### YOUR OBJECTIVE
From the data, return each line holding the word "agent".

### STORED DATA
+++

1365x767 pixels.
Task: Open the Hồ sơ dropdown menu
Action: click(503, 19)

+++

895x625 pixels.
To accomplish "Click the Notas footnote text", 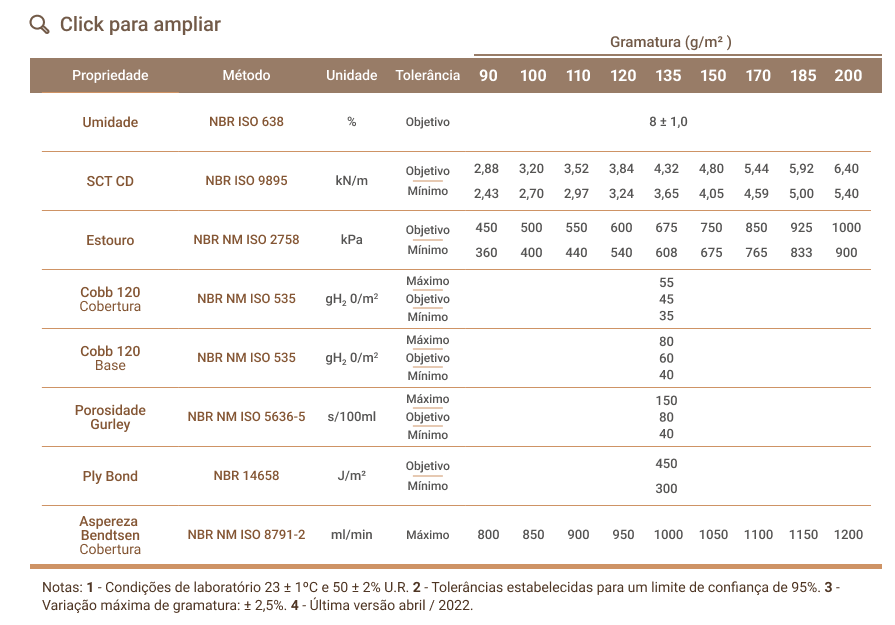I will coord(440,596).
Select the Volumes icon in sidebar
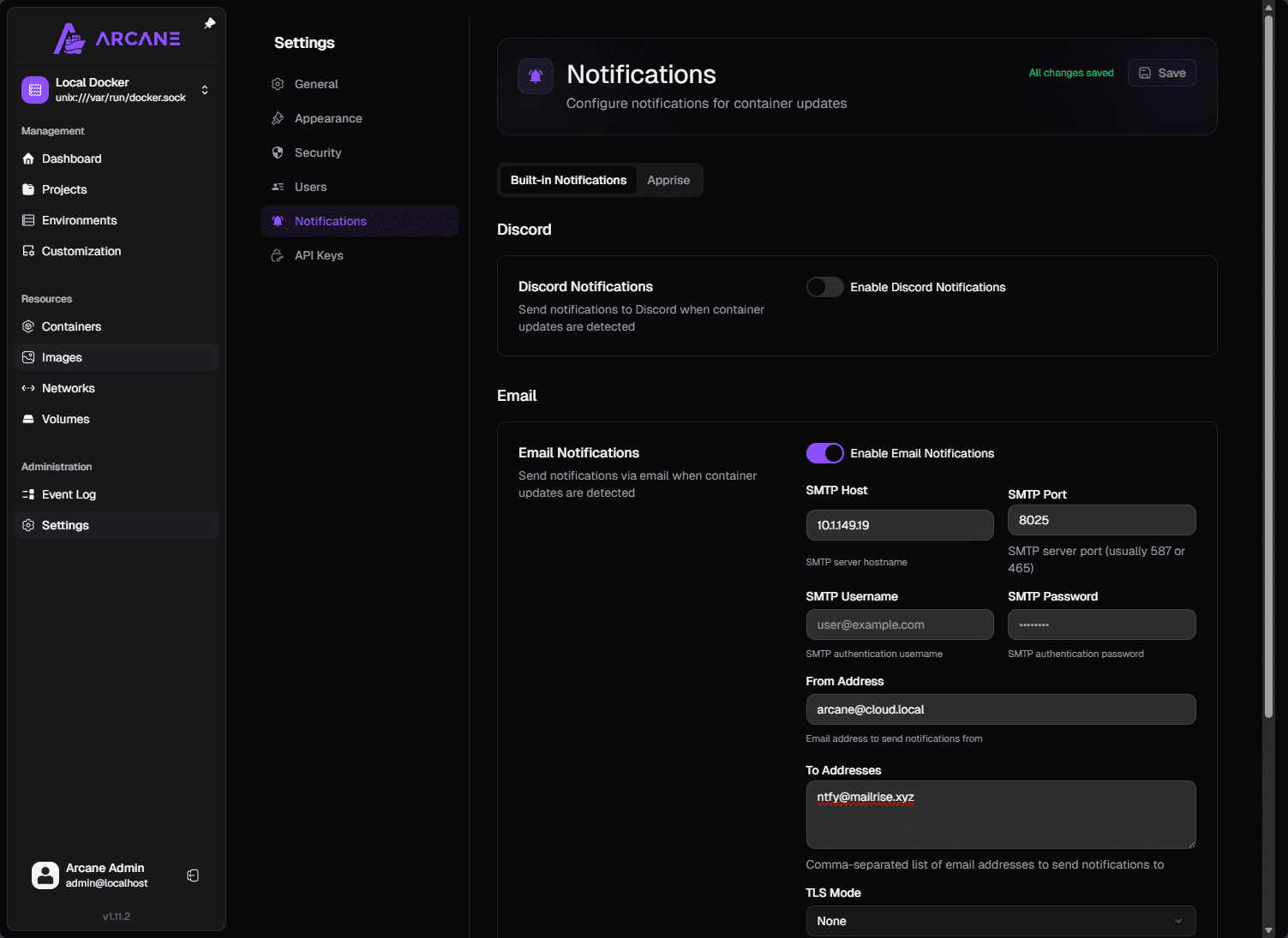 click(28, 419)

+++

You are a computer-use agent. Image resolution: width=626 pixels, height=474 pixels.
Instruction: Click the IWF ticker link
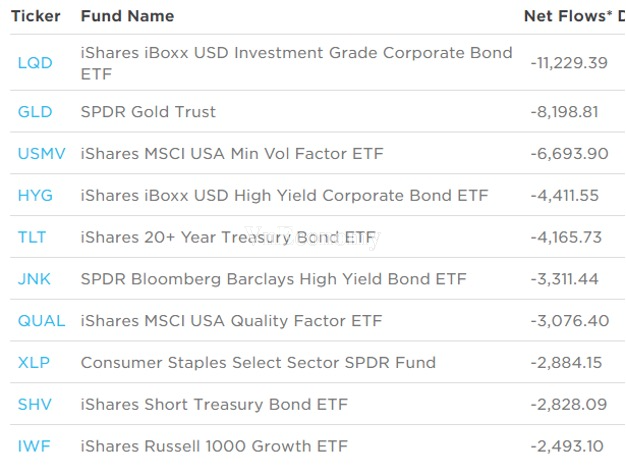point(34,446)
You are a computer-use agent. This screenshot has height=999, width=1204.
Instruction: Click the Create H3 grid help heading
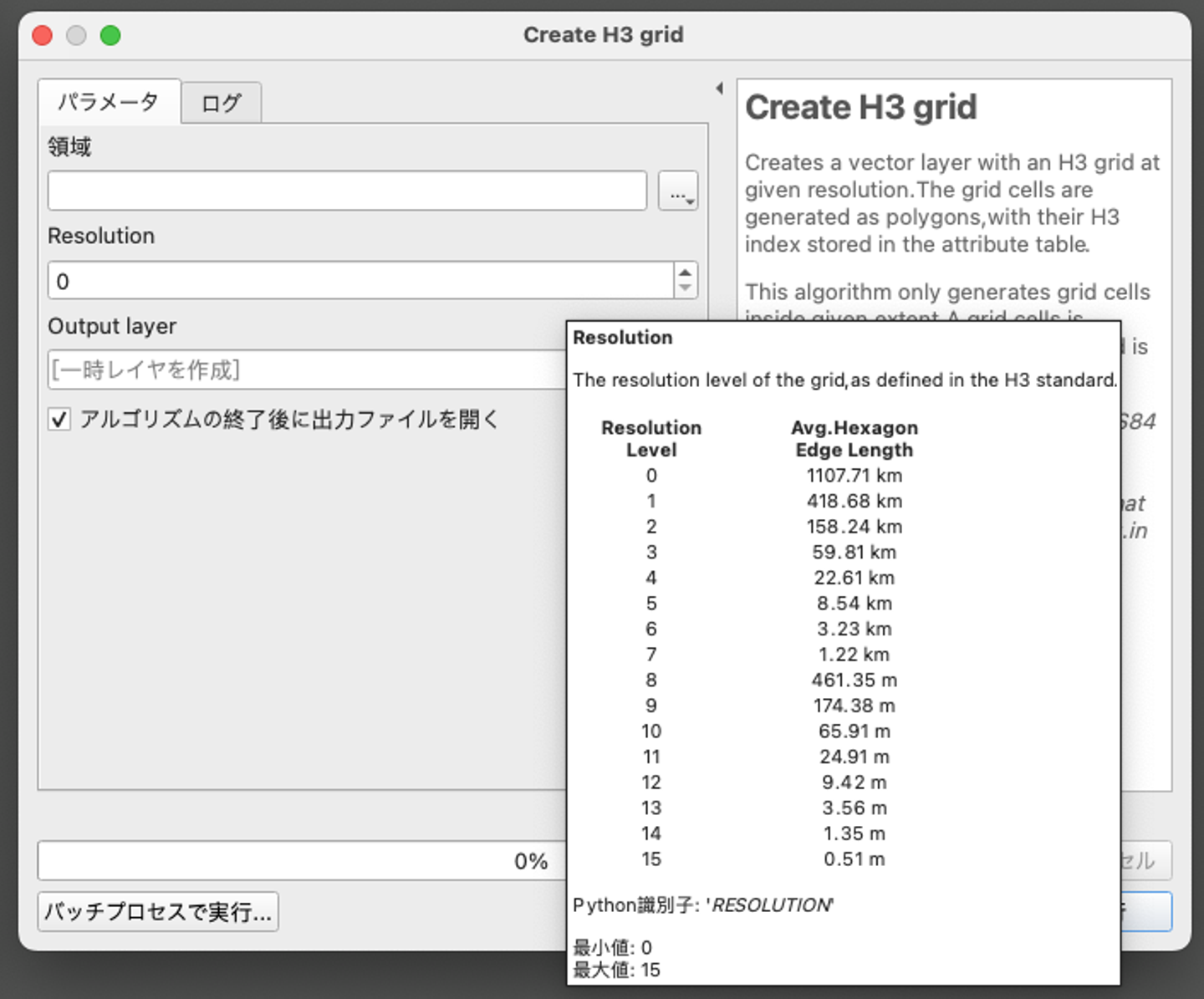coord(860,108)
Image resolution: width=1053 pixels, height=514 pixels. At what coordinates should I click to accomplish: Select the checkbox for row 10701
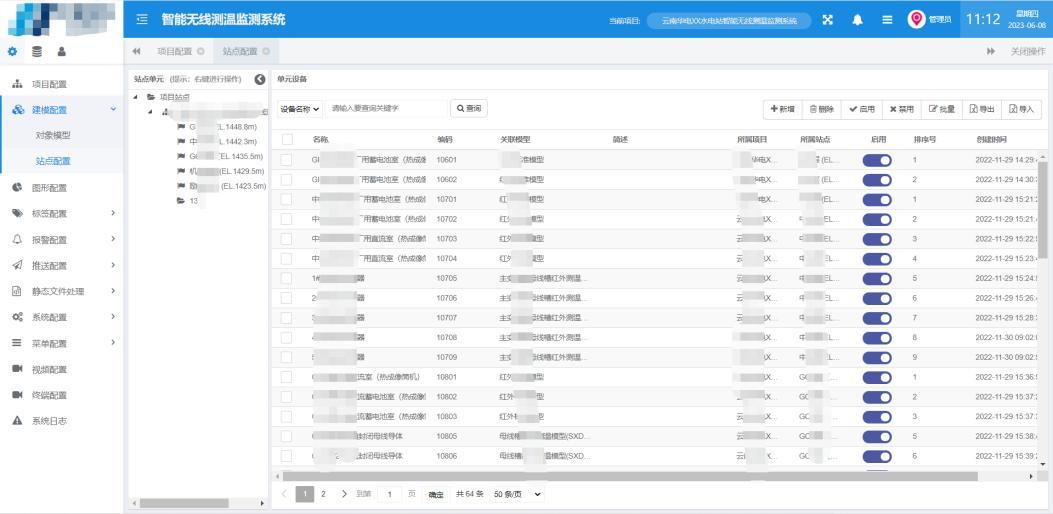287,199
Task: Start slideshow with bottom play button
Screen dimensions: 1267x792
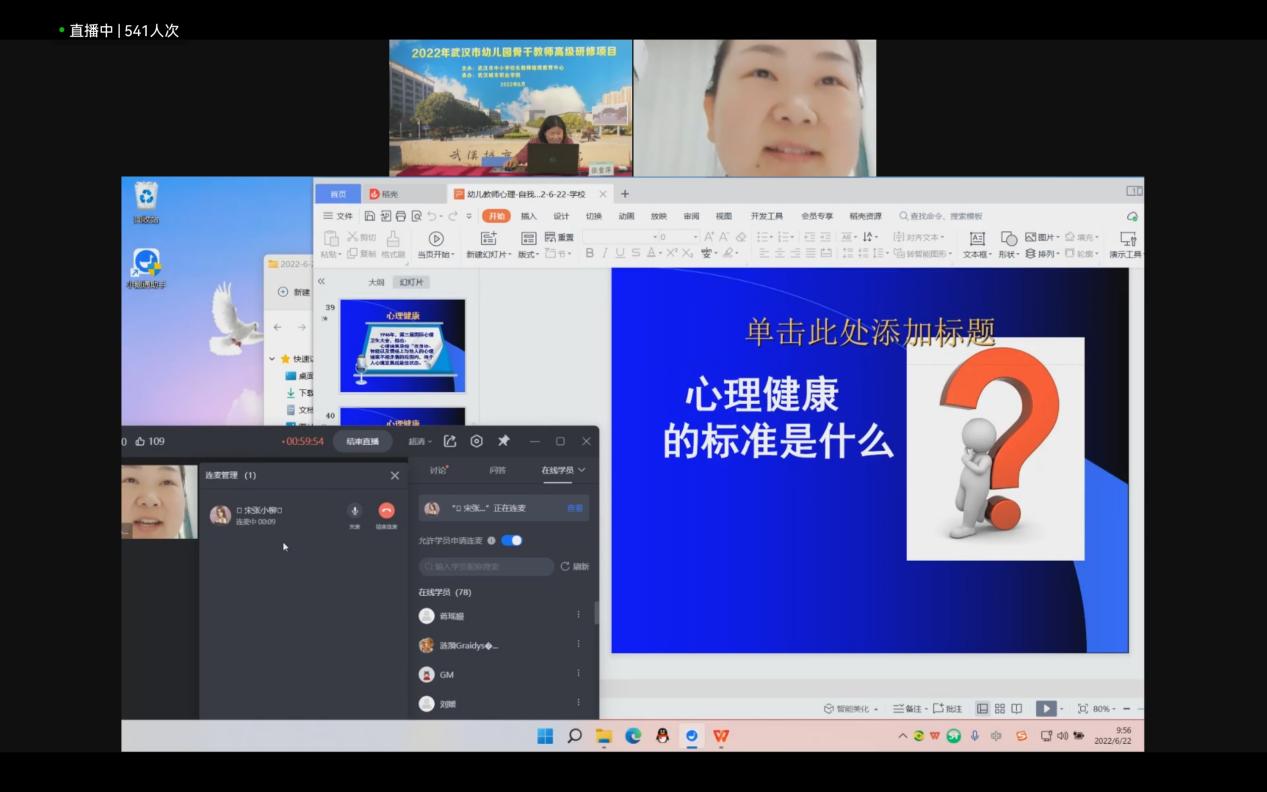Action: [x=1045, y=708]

+++

### SOLUTION
You are a computer-use agent. Image resolution: width=626 pixels, height=474 pixels.
You are a computer-use agent. This screenshot has height=999, width=1204.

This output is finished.